Gerges finished Knowles a round quicker than Gokhan Saki, who stopped the Londoner with low kicks in a 2008
WFCA World title fight.
Having dusted himself down after suffering his first
knockout defeat in 46 fights, Knowles was asked who he thought would win a fight between the two.
The 31-year-old Londoner said Saki kicks harder but was unable to pick a winner. “I don’t know (who
would win) but I’d like to see it,” he added.
A fight for a future IT’S
SHOWTIME event perhaps.
Mohamed Khamal won the ‘King of Amsterdam’ title
with a thrilling defeat of Mosab Amrani at the last Fightclub presents It's Showtime card in December at the same venue.
The Vos Gym-trained Moroccan defended his unofficial crown with a majority 4-1 decision
victory in a rematch against Dutch slugger Robin van Roosmalen.
Khamal won by
knockout when the pair previously met last year but had to go the long way round this time as Van Roosmalen, with five wins
from his previous six, came looking for revenge.
Sharp Khamal shook off a couple
of low kicks to the groin to take the first round with his busier workrate and wider range of strikes.
The second was close as both had their moments, with Van Roosmalen doing well in the third and final as he landed
hard clipping hooks from both hands.
An extra round looked a possibility but the judges
thought otherwise as they went for hometown favourite Khamal, who felt he was a worthy winner of an entertaining fight.

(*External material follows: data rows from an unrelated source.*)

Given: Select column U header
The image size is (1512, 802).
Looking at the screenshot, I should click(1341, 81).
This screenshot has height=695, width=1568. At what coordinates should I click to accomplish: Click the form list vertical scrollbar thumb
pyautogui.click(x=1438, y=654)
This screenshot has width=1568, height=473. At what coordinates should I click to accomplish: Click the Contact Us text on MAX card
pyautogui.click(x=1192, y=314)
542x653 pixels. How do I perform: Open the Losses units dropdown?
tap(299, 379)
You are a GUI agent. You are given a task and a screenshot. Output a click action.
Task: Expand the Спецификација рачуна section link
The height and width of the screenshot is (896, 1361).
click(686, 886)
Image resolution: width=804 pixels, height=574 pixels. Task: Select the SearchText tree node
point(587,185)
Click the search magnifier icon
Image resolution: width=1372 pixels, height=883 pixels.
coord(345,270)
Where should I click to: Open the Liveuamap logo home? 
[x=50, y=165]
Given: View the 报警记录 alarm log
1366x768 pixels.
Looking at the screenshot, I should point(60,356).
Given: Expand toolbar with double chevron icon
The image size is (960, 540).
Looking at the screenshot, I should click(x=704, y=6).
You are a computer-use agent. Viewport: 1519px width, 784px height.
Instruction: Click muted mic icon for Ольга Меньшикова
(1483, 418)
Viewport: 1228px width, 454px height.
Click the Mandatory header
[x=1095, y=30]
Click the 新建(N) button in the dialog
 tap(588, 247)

“He is a tough fighter and a good fighter but I was better today,” he said.
“In the first two rounds I was stronger and made more points, the third round was 50-50.”
Khamal added that he is now hoping to get a reserve fight on the IT’S SHOWTIME eight-man, 70kg tournament
in Brussels in September.
Armenia’s Sahak Parparyan won the vacant IT’S
SHOWTIME 85kg Max title on points in a close call against Chakuriki Gym-trained Egyptian Amir Zeyada.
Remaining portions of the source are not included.